[EXERCISE] Rewrite the part of the records that opens with the line containing "Screen dimensions: 588x503" and closes with the line containing "coord(181,271)", swapping "Toggle" for "Switch" and changing nothing else. Give only those lines, and leave the pictures out.

[DATA SHOWN]
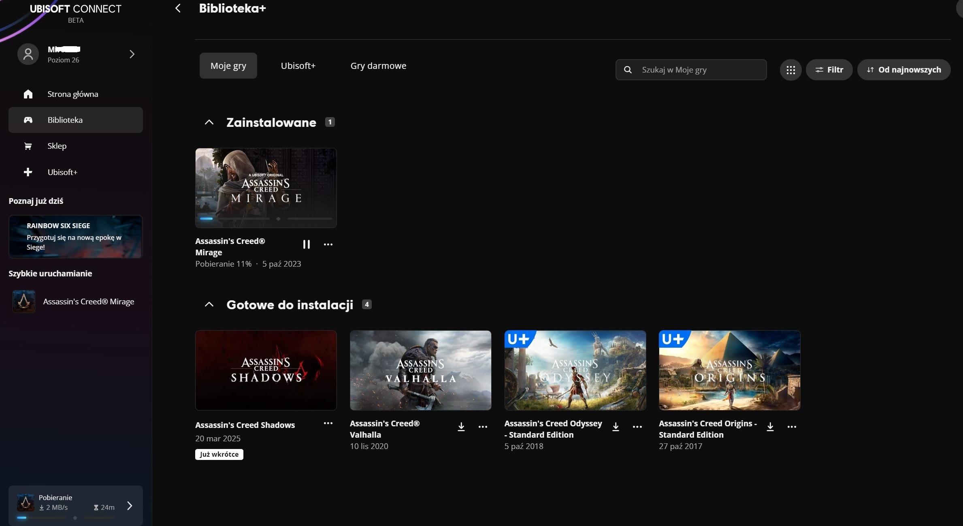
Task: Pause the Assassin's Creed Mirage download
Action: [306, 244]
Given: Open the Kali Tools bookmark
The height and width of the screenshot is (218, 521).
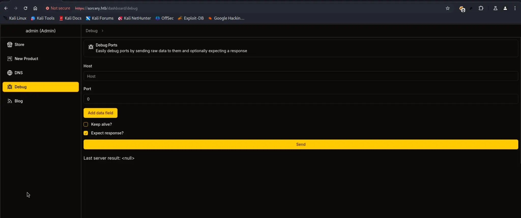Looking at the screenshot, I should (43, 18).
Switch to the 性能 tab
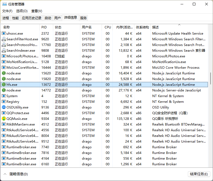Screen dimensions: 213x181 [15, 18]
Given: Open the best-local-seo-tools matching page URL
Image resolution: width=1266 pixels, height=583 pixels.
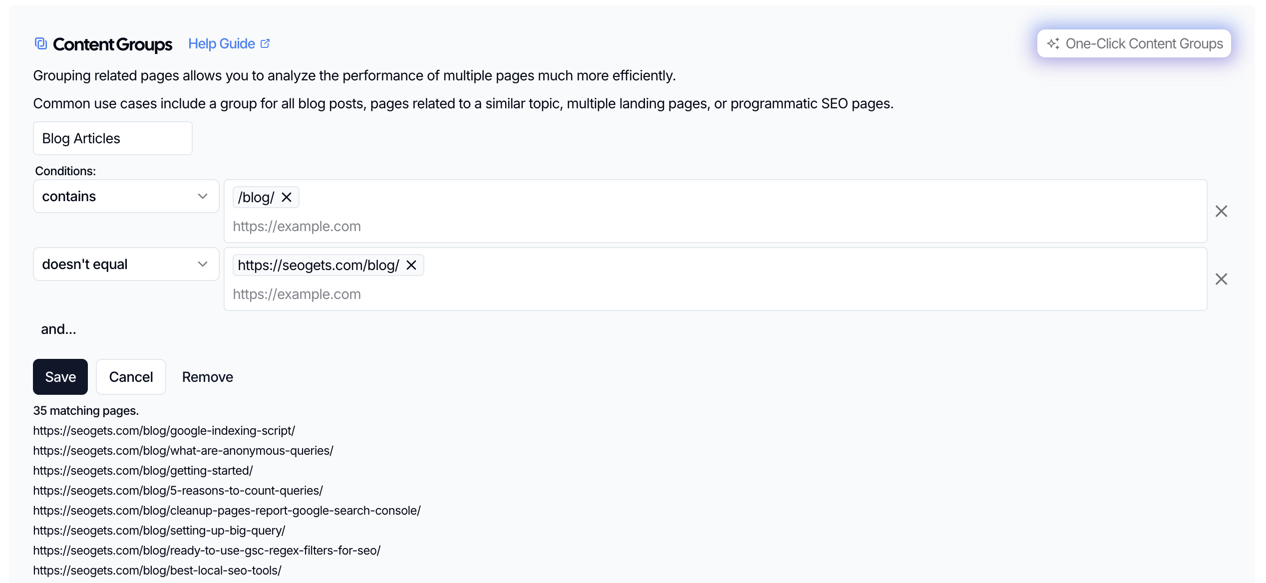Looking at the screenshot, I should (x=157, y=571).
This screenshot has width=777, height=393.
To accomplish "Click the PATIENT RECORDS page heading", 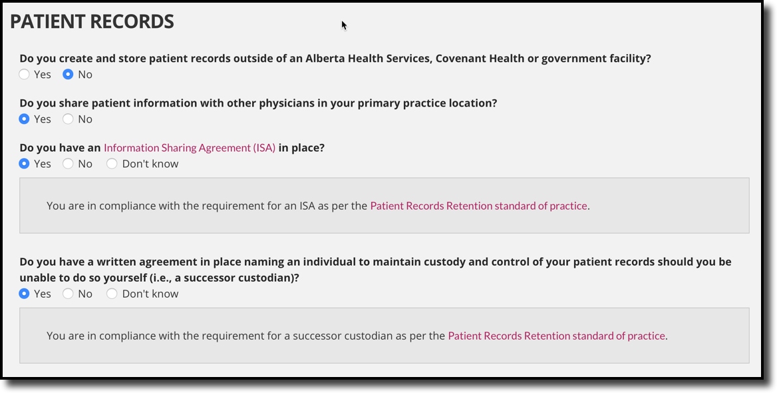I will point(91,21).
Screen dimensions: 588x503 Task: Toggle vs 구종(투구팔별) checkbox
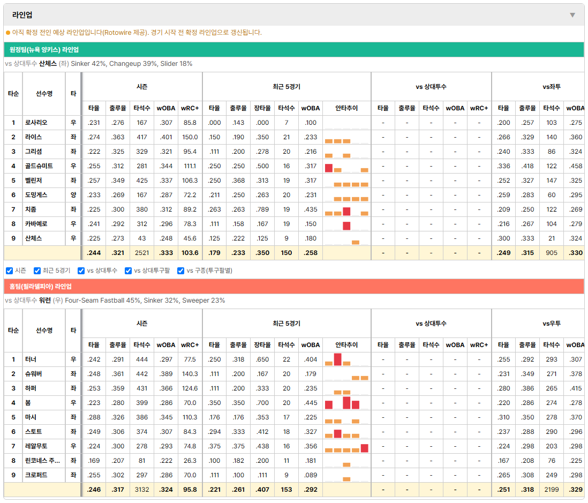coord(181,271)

--

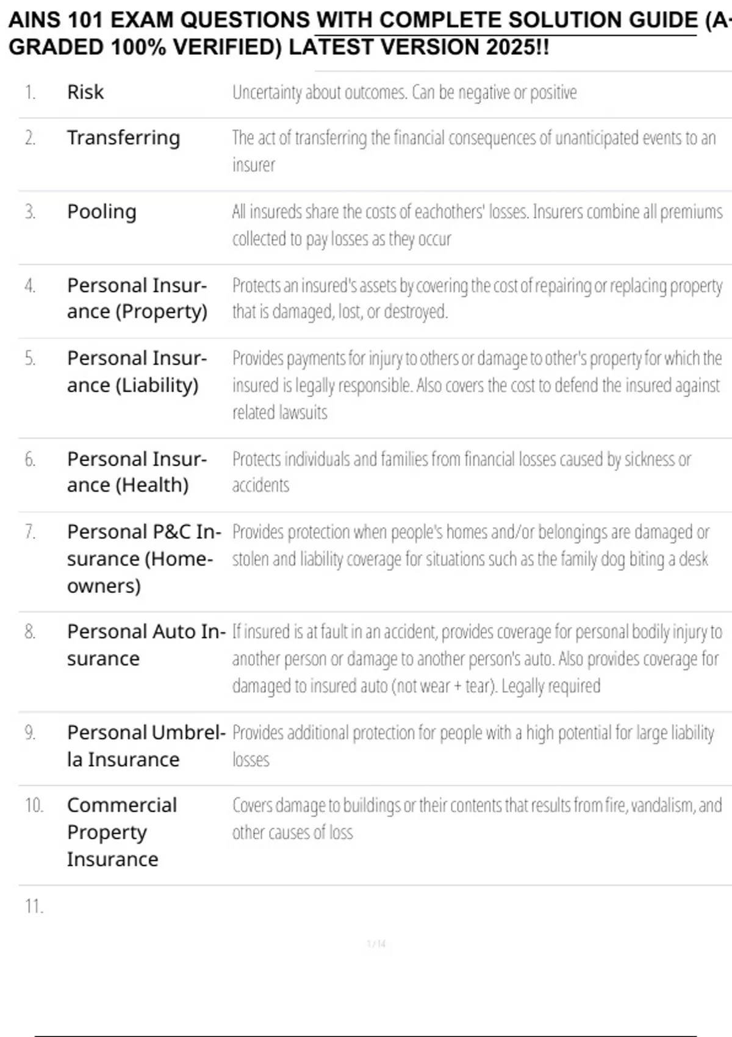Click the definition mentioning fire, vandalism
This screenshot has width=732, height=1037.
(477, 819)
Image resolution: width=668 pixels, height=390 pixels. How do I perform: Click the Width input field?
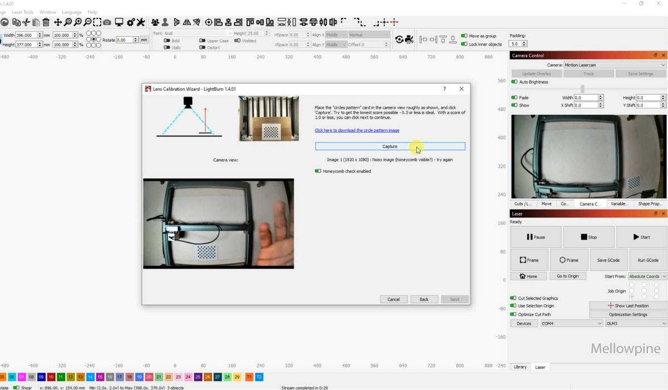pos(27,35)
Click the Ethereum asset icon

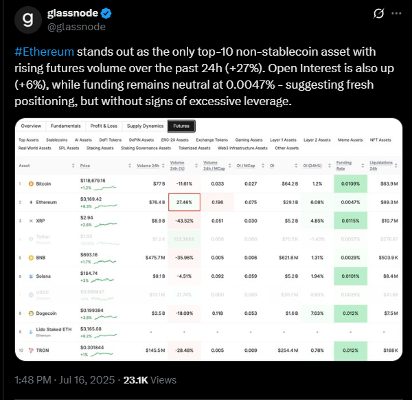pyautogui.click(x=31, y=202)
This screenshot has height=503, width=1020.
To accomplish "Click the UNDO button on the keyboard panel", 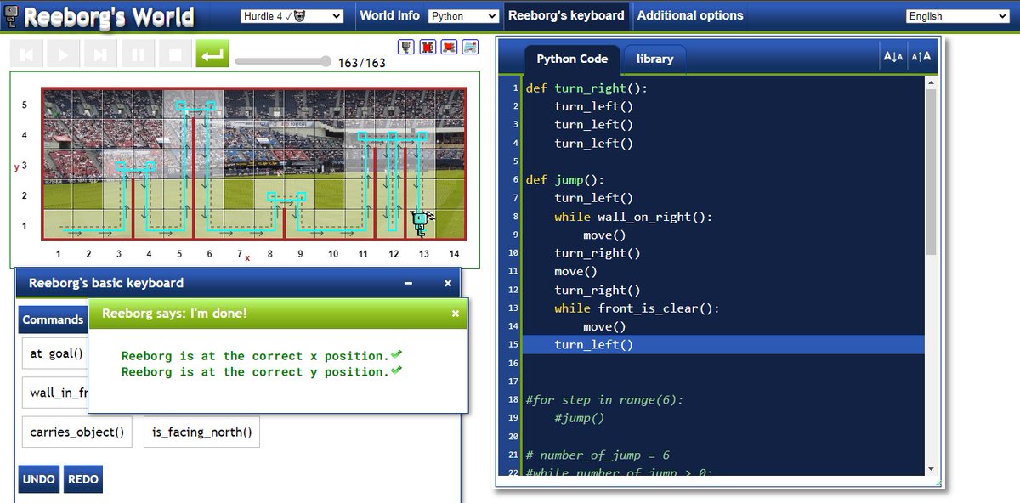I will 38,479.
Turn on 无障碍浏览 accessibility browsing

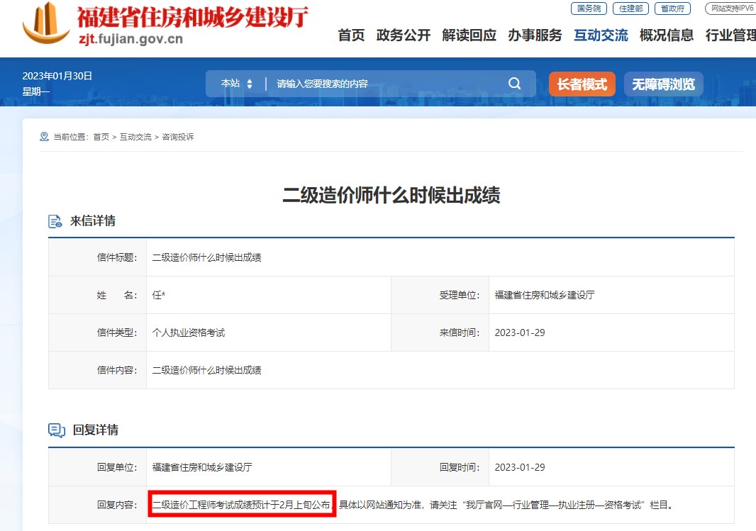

---

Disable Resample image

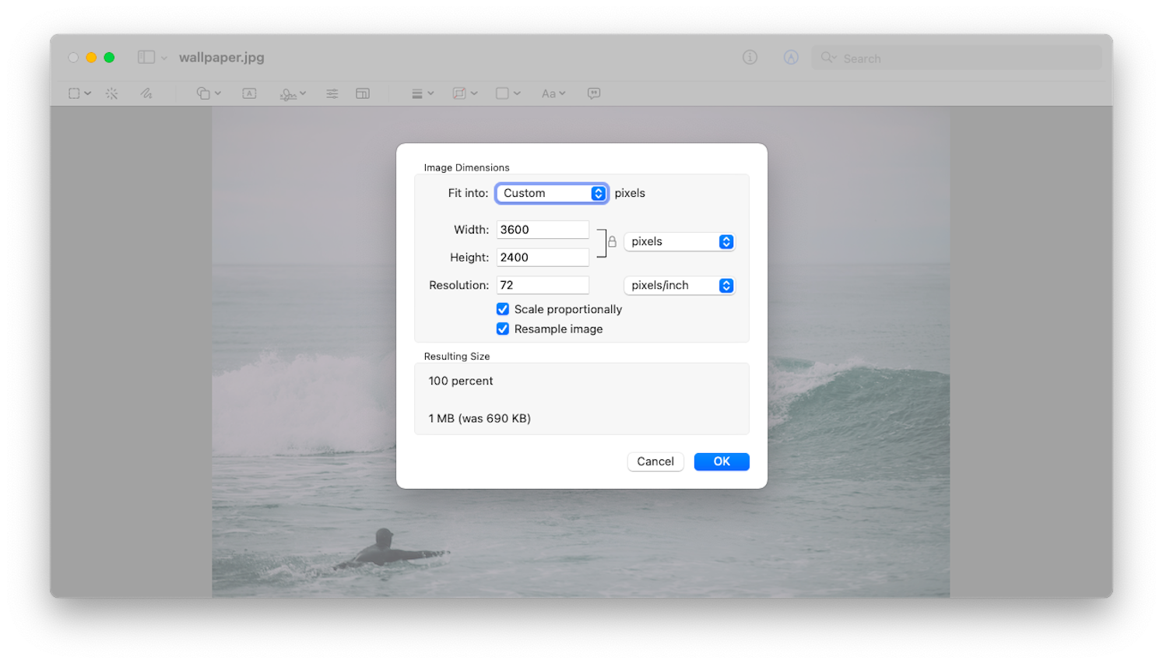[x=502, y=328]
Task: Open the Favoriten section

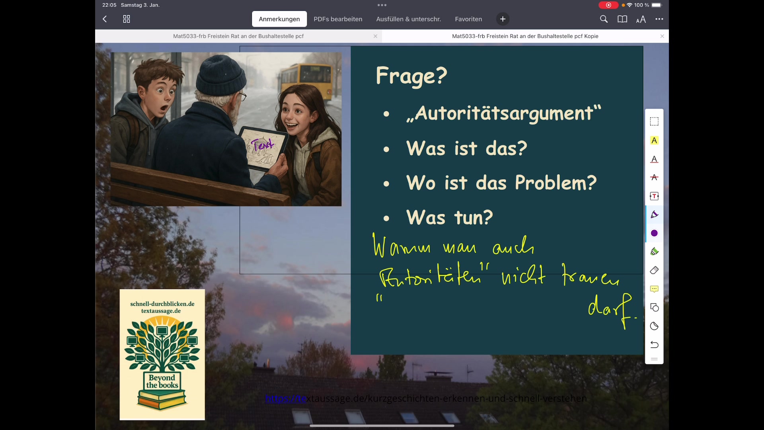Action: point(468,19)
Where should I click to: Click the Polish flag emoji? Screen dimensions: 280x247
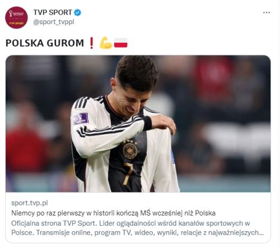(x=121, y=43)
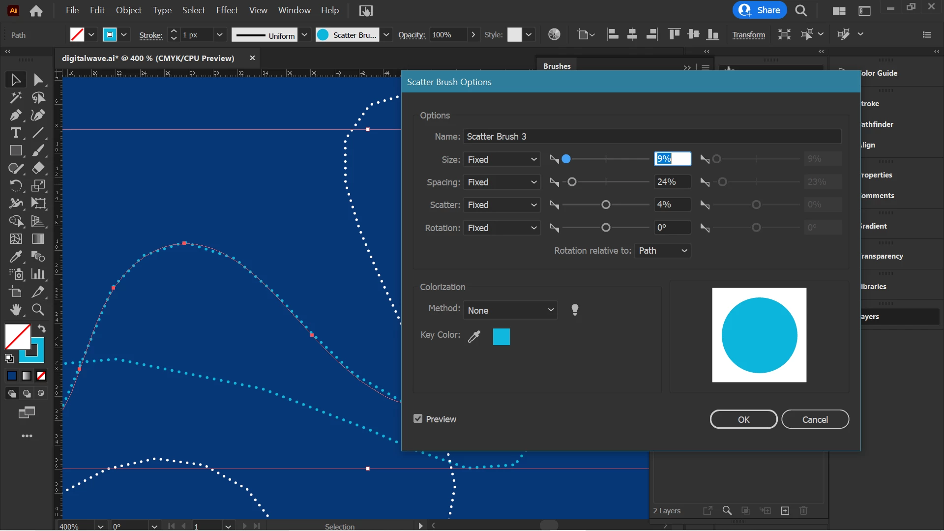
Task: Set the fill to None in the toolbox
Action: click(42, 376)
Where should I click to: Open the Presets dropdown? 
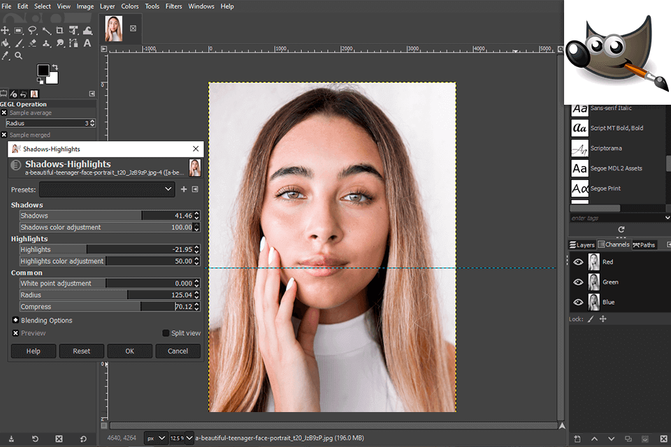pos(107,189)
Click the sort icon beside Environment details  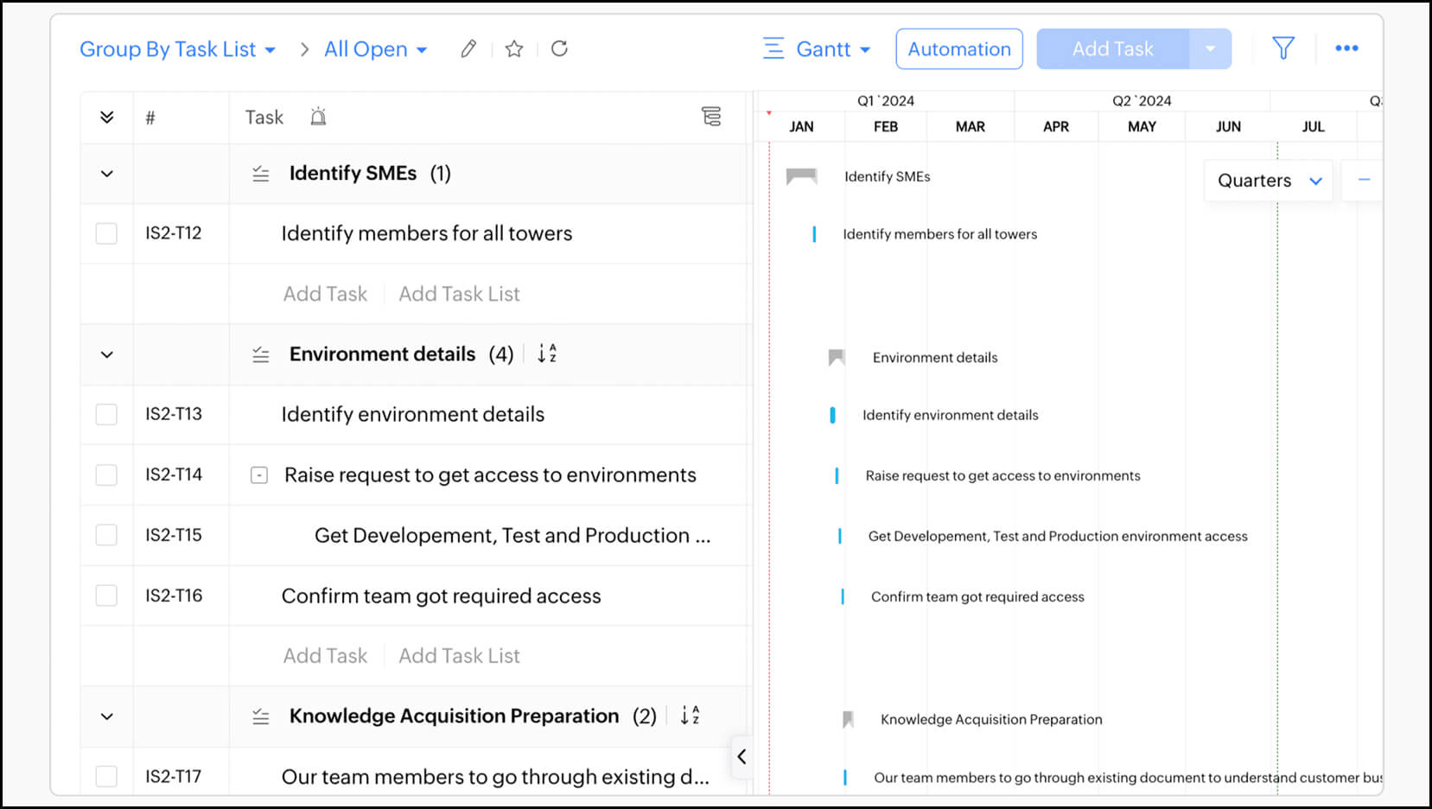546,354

[FULL OUTPUT]
Screen dimensions: 588x503 Task: Switch vs 구종(투구팔별) checkbox
coord(181,271)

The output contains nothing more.